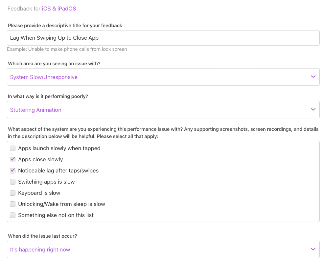Uncheck the Apps close slowly checkbox

click(x=13, y=160)
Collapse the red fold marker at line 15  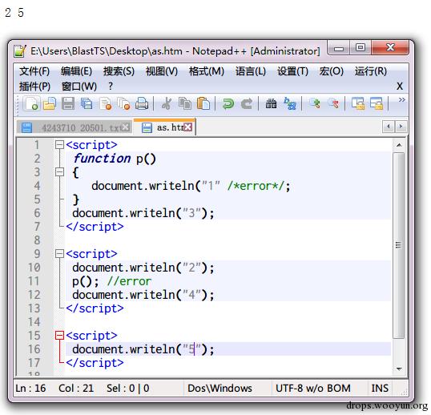[59, 336]
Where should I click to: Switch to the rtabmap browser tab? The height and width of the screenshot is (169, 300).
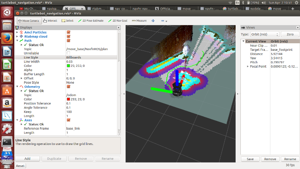click(x=97, y=8)
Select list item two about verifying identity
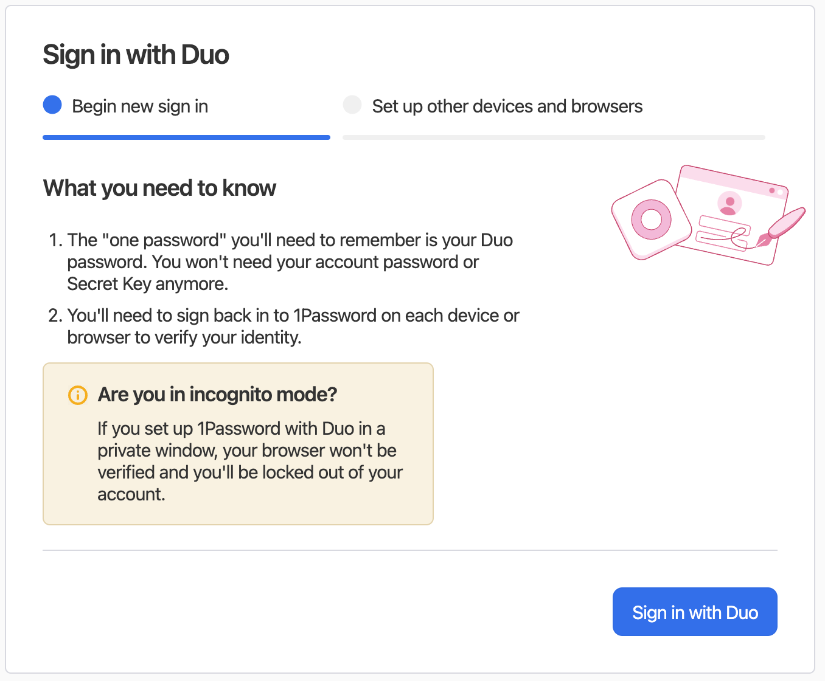This screenshot has width=825, height=681. click(293, 326)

--------------------

Problem to work on: Please write out, word for word, only the lines from the one holding "Where should I" through the end of the records above, with both end lines included and the pictures dropped.

Problem solution:
Where should I click to: Switch to the rtabmap browser tab? The height and width of the screenshot is (169, 300).
click(x=97, y=8)
Select list item two about verifying identity
This screenshot has width=825, height=681. click(293, 326)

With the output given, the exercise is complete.